▶ **Consignes**:
a) D'après le passage sur le bois, quelles essences a-t-on surtout employées lors de sa création en 1816 ?
b) Transformez en liste numérotée les lignes des entrées, en partant de la ligne qui contient "You are a computer-use" et en terminant par celle qui contient "click(49, 569)", ces deux lignes comprises. Omettez les lignes vides et les images.

▶ **Passage fourni**:
┏━━

Nous avons dit que, lors de la création du bois en 1816, on avait surtout employé le chêne et le bouleau. C’était une faute au point de vue sylvicole aussi bien qu’au point de vue pittoresque, car les essences à feuillage léger, quand elles sont à l’état pur, ont un aspect triste et monotone, et ne végètent jamais aussi bien que quand elles sont mélangées d’arbres à couvert plus épais et plus touffu. On a depuis lors cherché à remédier à cet inconvénient. Outre les abords de l’avenue de l’Impératrice, qui ont été plantés d’arbres résineux de toute espèce, tels qu’araucarias, séquoias, plus noirs, sapinettes bleues, etc., les îles ont été peuplées d’arbres exotiques, et les anciennes routes repiquées en marronniers, tilleuls, sorbiers, vernis du Japon, et autres essences à croissance rapide. De plus, on laisse végéter sous l’étage principal des massifs des buissons d’épines, des broussailles, qui contribuent à ombrager le sol, tout en donnant à l’ensemble un aspect plus pittoresque.

┗━━

▶ **Contenu des données**:

┏━━

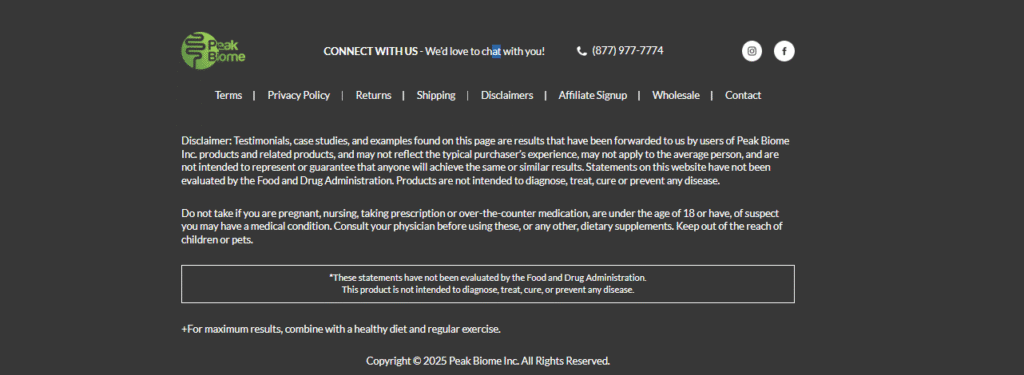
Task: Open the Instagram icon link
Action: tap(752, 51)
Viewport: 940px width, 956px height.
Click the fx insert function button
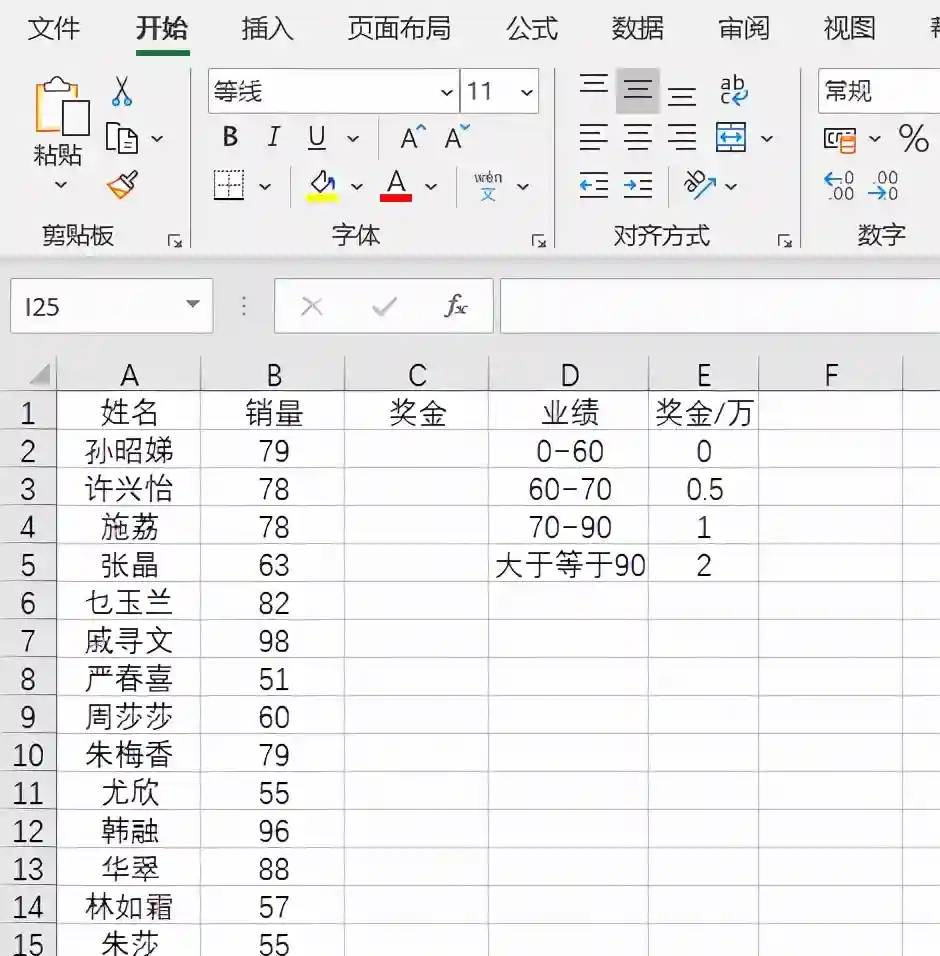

┗━━
┏━━

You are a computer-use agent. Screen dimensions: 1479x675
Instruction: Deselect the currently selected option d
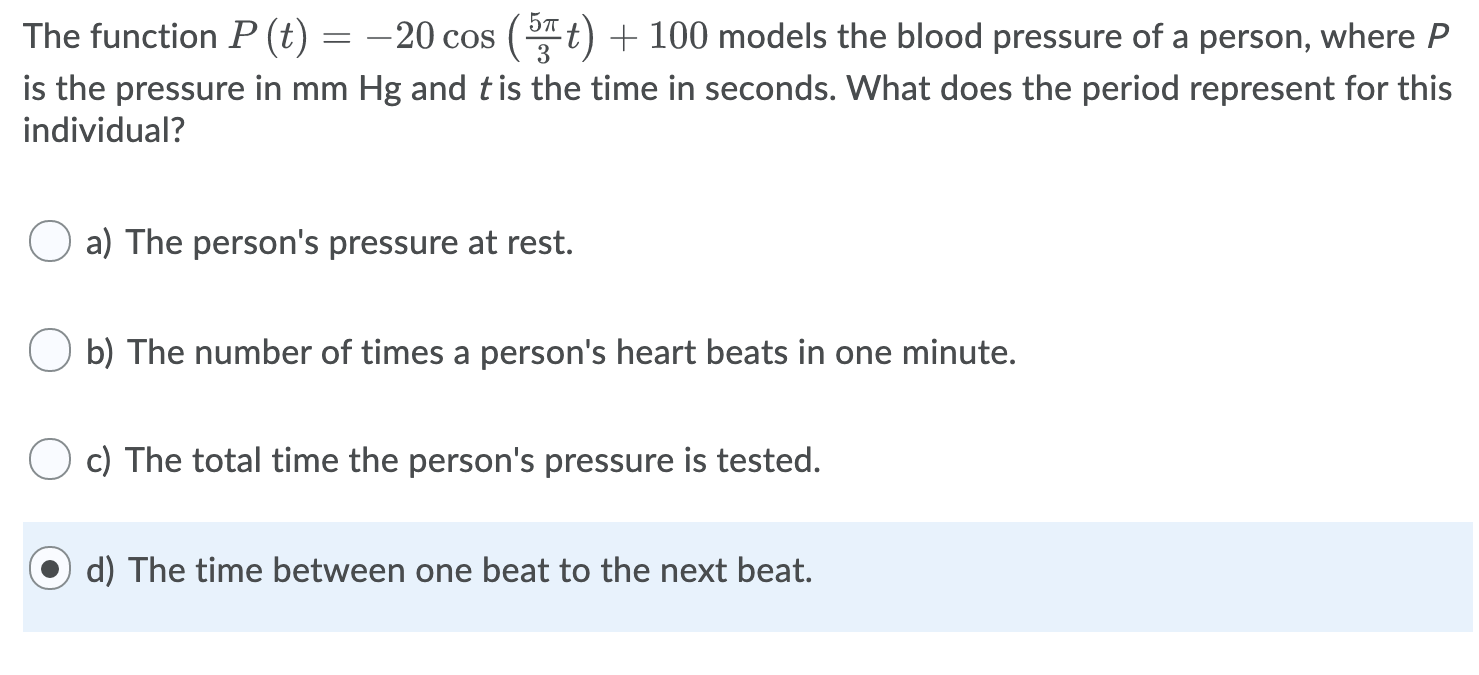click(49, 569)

┗━━

▶ **Liste des solutions**:
a) Le chêne et le bouleau.

b)
1. You are a computer-use agent. Screen dimensions: 1479x675
2. Instruction: Deselect the currently selected option d
3. click(49, 569)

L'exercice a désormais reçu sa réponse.